* [Exercise prompt]:
Check each line of the listing for the string "Continuity". Copy those where it appears.

* [Material for the task]:
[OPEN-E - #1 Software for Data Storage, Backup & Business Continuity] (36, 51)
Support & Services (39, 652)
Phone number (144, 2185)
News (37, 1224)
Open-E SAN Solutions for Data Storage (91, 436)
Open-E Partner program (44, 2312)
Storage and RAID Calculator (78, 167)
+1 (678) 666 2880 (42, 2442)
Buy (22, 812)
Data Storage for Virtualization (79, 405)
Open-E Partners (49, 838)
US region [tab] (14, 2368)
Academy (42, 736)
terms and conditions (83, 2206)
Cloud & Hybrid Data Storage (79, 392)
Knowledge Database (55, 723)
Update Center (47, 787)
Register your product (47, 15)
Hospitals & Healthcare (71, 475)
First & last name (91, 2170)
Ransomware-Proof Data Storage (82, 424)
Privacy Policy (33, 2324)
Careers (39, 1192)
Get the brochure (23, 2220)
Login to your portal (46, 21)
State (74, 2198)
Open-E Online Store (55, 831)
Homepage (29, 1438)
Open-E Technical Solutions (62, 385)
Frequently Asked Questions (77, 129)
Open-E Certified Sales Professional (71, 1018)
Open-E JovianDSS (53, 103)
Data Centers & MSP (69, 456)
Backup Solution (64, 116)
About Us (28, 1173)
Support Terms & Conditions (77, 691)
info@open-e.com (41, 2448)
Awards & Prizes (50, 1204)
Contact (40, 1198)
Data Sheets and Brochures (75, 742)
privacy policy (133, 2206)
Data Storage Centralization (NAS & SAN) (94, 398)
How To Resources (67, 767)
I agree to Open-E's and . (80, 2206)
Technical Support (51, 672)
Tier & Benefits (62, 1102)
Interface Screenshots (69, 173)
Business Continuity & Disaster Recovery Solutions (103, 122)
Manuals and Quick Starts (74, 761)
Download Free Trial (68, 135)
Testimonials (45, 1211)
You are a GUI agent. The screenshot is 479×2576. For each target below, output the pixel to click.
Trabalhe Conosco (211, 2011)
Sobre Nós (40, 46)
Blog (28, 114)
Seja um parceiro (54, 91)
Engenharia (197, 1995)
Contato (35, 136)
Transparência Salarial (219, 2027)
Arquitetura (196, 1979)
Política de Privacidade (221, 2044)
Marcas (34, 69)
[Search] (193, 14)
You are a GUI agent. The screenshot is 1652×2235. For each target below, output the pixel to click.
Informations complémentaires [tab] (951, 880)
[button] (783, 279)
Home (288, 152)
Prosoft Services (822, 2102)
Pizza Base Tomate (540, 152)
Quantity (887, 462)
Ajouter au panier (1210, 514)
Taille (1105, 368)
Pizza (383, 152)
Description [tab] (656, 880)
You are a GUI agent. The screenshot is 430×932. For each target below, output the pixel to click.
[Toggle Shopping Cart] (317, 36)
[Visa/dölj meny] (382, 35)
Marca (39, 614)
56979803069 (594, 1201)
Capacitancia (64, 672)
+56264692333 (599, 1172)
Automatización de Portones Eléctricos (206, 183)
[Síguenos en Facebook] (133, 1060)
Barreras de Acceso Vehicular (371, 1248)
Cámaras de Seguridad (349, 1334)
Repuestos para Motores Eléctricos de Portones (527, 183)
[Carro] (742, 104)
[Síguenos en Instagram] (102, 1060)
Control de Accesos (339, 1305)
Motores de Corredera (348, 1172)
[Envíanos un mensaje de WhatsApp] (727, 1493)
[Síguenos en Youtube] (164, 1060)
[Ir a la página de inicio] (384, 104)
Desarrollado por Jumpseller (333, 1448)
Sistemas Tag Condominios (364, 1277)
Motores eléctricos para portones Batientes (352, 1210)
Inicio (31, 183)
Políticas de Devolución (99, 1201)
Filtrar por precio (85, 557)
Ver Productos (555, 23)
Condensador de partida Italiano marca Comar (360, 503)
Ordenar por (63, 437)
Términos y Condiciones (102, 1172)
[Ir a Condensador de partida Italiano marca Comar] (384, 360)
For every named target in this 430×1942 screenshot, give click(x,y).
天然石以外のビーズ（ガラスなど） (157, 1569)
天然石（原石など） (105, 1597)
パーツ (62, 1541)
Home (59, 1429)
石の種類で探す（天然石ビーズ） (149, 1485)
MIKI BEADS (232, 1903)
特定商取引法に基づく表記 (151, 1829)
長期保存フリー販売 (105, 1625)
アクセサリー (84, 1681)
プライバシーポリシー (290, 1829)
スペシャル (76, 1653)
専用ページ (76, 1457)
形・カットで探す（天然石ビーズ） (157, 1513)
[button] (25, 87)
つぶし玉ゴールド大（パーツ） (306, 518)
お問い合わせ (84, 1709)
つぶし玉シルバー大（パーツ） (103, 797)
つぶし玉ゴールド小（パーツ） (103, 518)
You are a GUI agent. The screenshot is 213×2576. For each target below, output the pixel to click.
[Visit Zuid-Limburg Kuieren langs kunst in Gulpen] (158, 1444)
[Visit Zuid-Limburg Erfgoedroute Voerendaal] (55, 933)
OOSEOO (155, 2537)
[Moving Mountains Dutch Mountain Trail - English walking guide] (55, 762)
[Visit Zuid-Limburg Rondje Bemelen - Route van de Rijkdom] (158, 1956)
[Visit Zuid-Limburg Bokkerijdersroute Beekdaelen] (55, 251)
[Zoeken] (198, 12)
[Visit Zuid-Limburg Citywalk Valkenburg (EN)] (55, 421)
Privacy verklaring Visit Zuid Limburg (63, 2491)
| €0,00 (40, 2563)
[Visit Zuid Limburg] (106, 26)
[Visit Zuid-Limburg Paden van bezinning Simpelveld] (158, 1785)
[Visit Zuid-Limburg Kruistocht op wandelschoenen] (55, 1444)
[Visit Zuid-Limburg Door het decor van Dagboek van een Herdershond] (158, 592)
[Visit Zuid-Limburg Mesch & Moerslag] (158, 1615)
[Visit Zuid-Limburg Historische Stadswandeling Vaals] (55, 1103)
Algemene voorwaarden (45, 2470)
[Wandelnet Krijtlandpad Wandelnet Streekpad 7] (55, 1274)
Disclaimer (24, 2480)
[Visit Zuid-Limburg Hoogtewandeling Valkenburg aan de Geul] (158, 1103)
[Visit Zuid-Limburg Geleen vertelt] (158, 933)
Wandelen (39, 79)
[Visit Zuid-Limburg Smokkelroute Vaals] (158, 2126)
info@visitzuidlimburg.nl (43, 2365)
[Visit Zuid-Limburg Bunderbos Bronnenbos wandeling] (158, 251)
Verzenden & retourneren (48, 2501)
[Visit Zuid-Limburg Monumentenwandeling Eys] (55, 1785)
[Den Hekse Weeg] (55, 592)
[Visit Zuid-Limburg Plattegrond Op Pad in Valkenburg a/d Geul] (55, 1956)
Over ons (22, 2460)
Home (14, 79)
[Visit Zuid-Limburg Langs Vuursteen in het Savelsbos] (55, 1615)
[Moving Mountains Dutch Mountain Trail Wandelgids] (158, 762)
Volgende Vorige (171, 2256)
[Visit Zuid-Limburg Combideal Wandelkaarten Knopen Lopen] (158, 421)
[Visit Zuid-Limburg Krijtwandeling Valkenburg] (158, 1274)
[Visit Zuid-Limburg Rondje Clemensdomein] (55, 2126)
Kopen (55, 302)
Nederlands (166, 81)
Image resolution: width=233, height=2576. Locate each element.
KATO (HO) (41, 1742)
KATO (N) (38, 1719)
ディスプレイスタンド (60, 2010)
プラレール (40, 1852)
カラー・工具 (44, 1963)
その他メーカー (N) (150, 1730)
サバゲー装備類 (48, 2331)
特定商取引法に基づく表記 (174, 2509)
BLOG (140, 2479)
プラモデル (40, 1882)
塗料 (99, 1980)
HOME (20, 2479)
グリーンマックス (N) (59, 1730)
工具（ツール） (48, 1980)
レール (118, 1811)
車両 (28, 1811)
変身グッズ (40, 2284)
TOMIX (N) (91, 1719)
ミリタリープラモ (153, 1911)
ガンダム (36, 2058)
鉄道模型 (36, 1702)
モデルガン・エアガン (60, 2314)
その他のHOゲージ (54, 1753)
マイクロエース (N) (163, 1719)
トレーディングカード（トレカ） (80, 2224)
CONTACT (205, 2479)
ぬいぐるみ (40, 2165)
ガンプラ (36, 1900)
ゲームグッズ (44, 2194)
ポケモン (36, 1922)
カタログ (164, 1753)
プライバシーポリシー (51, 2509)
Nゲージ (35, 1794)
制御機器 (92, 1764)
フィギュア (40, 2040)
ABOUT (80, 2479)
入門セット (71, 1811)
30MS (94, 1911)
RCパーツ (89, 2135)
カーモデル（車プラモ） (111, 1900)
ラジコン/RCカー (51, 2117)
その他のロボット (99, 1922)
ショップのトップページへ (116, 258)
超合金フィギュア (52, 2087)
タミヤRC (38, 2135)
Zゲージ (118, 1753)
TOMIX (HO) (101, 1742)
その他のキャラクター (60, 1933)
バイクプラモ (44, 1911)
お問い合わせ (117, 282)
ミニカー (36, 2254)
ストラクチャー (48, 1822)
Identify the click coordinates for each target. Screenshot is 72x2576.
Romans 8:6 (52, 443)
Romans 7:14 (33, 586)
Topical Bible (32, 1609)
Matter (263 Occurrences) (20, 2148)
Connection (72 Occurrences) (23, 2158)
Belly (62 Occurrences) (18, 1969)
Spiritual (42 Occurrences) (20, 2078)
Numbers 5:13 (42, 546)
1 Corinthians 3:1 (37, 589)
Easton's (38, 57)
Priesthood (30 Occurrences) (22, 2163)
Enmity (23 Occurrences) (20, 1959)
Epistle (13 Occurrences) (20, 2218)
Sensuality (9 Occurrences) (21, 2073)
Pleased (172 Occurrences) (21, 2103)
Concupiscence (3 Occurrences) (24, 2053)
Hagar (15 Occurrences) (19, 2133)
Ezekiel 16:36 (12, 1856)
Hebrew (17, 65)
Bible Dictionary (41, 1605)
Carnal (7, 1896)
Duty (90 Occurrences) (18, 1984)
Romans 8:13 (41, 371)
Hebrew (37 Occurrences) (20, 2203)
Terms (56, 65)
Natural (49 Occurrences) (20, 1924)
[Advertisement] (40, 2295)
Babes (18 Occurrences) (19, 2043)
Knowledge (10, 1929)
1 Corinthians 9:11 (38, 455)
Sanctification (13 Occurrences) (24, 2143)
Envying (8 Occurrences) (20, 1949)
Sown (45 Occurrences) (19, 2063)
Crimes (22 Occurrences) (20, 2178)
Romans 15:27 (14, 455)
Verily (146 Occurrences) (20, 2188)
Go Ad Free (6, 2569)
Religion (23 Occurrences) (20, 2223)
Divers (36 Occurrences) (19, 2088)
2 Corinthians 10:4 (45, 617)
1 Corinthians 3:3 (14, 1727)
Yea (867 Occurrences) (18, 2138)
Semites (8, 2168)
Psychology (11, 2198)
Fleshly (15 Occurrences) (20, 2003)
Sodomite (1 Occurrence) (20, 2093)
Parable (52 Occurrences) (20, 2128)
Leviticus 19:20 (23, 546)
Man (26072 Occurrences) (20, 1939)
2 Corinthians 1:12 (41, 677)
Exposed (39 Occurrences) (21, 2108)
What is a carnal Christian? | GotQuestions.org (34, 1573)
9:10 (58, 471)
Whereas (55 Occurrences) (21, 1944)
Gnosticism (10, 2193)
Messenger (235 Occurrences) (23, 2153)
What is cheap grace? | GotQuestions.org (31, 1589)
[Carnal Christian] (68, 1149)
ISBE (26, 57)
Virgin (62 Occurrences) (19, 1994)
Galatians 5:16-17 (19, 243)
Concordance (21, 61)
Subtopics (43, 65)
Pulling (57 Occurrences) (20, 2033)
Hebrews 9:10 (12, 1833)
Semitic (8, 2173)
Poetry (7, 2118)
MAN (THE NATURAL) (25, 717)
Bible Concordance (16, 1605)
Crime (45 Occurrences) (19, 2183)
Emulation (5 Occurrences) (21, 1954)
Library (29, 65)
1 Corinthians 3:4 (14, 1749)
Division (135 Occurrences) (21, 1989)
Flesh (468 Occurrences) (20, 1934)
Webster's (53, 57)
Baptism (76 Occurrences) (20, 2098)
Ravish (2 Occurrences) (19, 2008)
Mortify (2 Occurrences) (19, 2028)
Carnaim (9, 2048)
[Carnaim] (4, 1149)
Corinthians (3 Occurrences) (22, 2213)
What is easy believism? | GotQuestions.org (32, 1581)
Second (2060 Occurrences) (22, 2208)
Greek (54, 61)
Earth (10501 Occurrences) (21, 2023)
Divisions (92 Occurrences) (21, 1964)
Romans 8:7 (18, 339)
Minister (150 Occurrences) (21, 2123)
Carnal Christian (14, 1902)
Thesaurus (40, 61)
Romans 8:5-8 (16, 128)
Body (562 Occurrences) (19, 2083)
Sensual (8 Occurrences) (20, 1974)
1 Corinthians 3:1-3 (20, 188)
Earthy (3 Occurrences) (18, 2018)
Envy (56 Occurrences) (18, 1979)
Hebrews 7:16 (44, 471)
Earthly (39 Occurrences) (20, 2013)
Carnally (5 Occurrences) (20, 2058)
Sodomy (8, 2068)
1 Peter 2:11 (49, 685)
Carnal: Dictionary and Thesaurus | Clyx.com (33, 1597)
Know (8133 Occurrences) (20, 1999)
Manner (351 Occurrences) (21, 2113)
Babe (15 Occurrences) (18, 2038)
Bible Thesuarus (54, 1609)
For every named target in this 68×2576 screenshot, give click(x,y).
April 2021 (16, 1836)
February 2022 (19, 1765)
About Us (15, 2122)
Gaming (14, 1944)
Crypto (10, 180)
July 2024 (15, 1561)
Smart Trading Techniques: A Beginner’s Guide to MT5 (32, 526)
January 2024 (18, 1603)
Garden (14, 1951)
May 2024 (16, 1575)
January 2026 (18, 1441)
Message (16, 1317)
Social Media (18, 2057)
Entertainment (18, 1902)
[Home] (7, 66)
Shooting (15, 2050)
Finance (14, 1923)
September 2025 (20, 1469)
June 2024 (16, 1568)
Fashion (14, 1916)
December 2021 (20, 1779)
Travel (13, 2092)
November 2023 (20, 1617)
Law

* [Written solution]:
[OPEN-E - #1 Software for Data Storage, Backup & Business Continuity] (36, 51)
Business Continuity & Disaster Recovery Solutions (103, 122)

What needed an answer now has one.